Getting started with CEM: Mapping the Customer Lifecycle

Bill Huva, VP Professional Services and Operations, ResponseTek

The starting point for a Customer Experience Management (CEM) program is identifying the customer lifecycle. At first, the customer lifecycle seems pretty obvious. A customer finds out about your products and services, investigates, buys, and uses them. If the product or service involves a contract, the customer enters a renewal cycle. Looking deeper into your customer lifecycle will reveal some surprises—and opportunities for you to improve your customers’ experience and increase your revenue.

Your company likely assigns responsibility for parts of the customer lifecycle to different areas of the organization but this structure often prevents a complete view of the lifecycle: marketing attracts the customers; sales closes them; service provides support; and billing collects the money. Each department knows how they interact with the customer, but they don’t know how the customer interacts with other departments.
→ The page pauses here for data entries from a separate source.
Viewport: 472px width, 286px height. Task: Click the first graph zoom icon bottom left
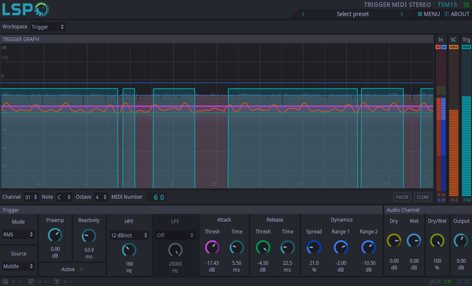[x=6, y=281]
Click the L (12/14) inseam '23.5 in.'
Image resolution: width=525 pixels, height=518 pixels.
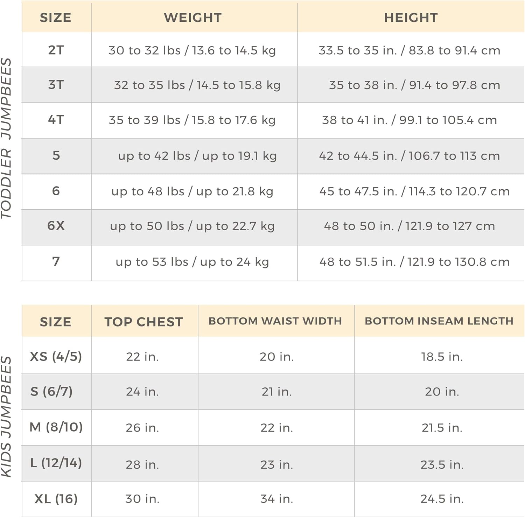point(442,464)
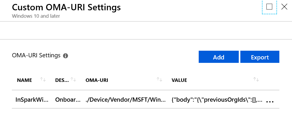Select the InSparkWi... name cell
The height and width of the screenshot is (117, 292).
tap(32, 100)
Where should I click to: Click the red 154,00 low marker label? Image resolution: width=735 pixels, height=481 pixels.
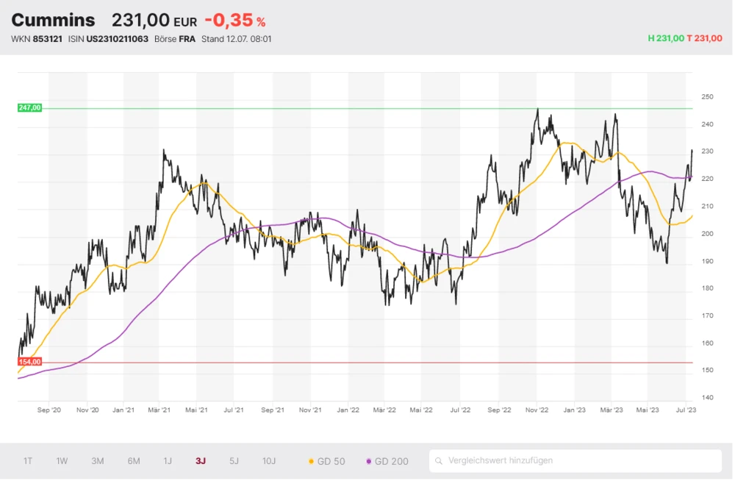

Today’s customers are increasingly impatient with having your organizational structure imposed on them. A common example is the experience a customer may have getting passed across departments to have an issue resolved. Over time, ResponseTek has collected customer data that suggests first call resolution has a greater impact on customer experience and advocacy than time on hold.

Getting everybody together in a room to map the customer lifecycle is an essential first step to getting insight into the complete customer experience. During these sessions you can identify issues that may not have surfaced before but are having a significant impact on your customers.

After mapping the customer lifecycle, one organization discovered that the sales experience was negatively impacting advocacy and creating problems further down the lifecycle. Another organization discovered that their customers were making the contract renewal decision much earlier in the lifecycle than where the company had been focusing.

In both cases, redirecting a small amount of resources yielded a significant increase in customer advocacy.

Customer Experience Management uses the whole customer lifecycle to ensure you are directing your very precious customer-facing resources where they will have the greatest benefit to your customers and to your business.